FRCP – Fellow of the Royal College of Physicians. Members of the Royal College of Physicians can be elected to become a fellow if they have distinguished themselves in the field of medicine. Not all Consultants are invited to become fellows.

FHRS – Fellow of the Heart Rhythm Society. Fellowship of this US based organisation is offered to those who have extensive training and specialise in heart rhythm disorders.

CCDSCertified Cardiac Device Specialist. This is a qualification offered by the International Board of Heart Rhythm Examiners. This requires evidence of completing training in pacemaker and defibrillator therapies, followed by a 5 hour exam, which is valid for 10 years. I recertified in 2019.

CEPS-AC. Certified Electrophysiology Specialist in Adult Cardiology. This qualification is awarded by the International Board of Heart Rhythm Examiners and again lasts 10 years.

CCT – Certificate of completion of training. This is awarded to doctors when they have completed their training and are eligible to enter the GMC Specialist register or the GP register. All permanent Consultant appointments require entry on the GMC Specialist register, though locum Consultants may not be on the Specialist register. The letters CCT are not recognised as a postnomial and are therefore not usually used.

There are a whole host of other qualifications for doctors in different fields. 

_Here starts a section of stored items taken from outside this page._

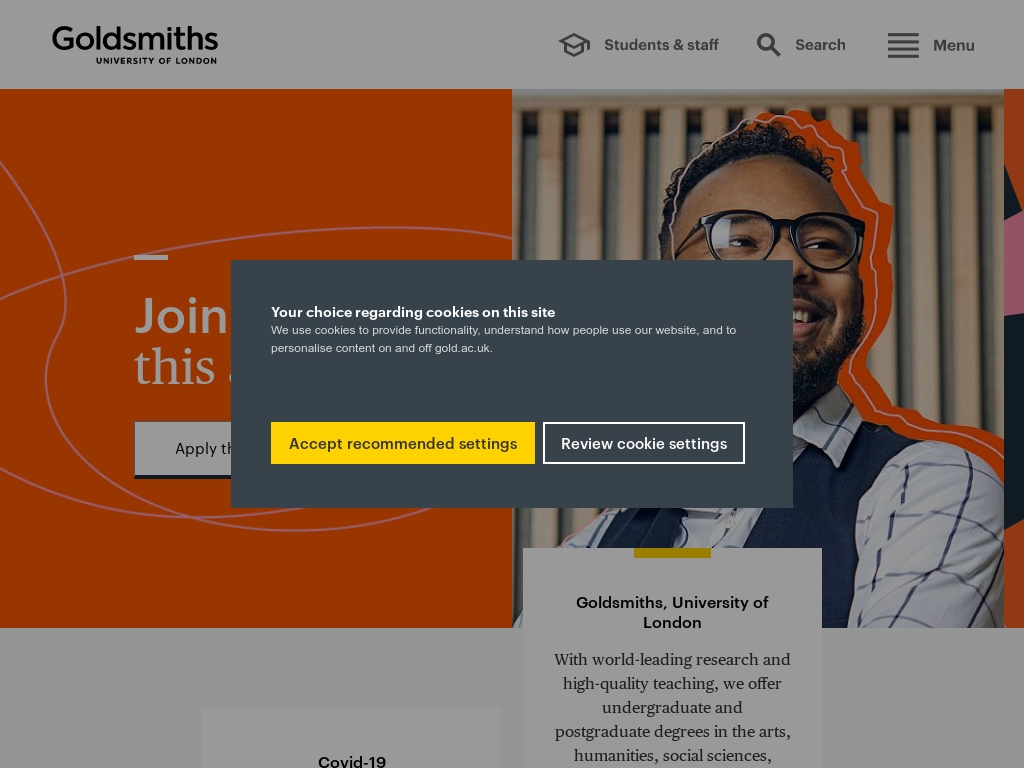The image size is (1024, 768).
Task: Click the 'With world-leading research' paragraph
Action: 672,707
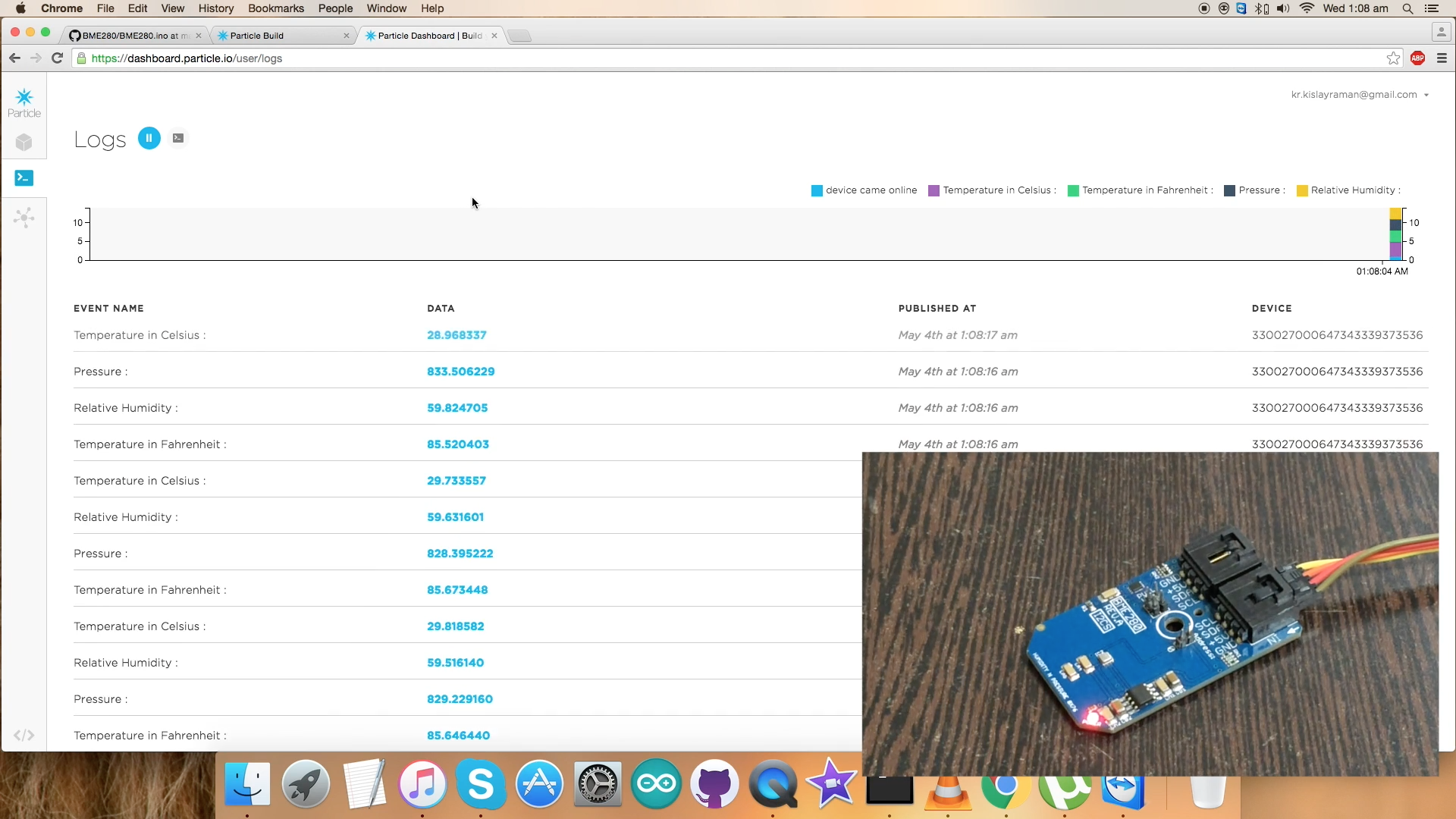
Task: Click the Arduino IDE icon in dock
Action: pos(656,784)

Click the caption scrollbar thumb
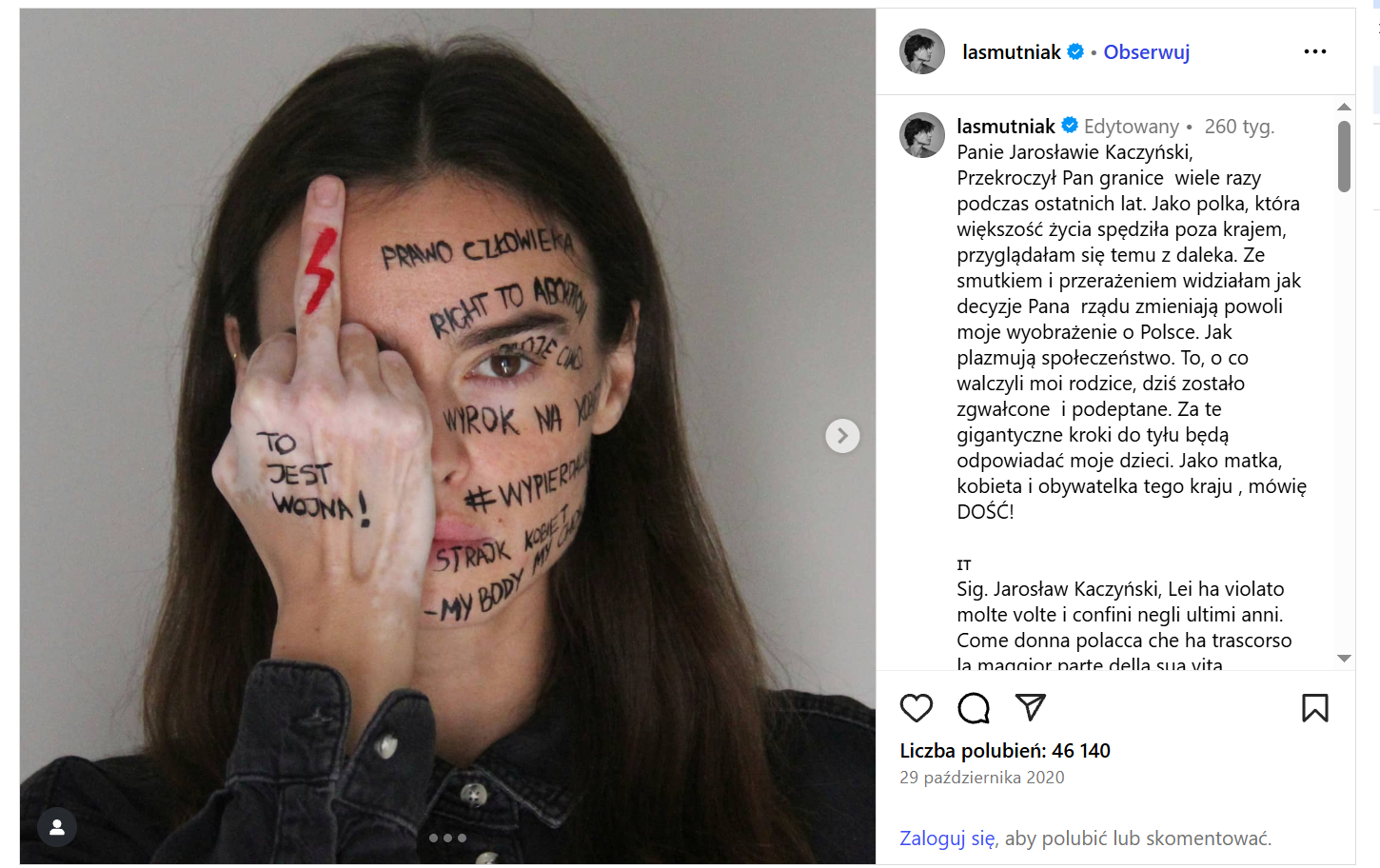[1344, 156]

Surgeons for example have MRCS and FRCS, Membership and Fellowship of the Royal College of Surgeons, which is awarded after passing a postgraduate exam. For some reason in the UK this means that they are addressed as Mister / Miss / Mrs rather than Doctor. They don’t do this in other countries.

General Practitioners also have the MRCGP (Membership of the Royal College of General Practitioners) exam and can do other qualifications in many specialties, for example Obstetrics and Gynaecology (DRCOG).

Universities also have titles such as Professor / Reader / Senior Lecturer and these reflect teaching or research roles.

My qualifications include MBBS(Hons). Hons is short for honours. These were awarded because I graduated in the top 10% of my year at Medical school. I also did an additional Bachelors of science degree (BSc) in Neuroscience. After qualifying I passed the MRCP exam in 2003. I was awarded an MD(Res) in 2016 with King’s College London for echo imaging to research the effect of pacing on heart function. I also passed both the IBHRE exams in pacing and electrophysiology. I retook the pacing exam in 2019 after 10 years, I scored in the top 1% so have been invited to be an IBHRE ambassador and mentor for other candidates. I was elected a Fellow of the Royal College of Physicians in 2018 as recognition of my research, teaching and my work on College committees. I was elected a Fellow of the Heart Rhythm Society as I have exemplified my commitment to Cardiac Electrophysiology.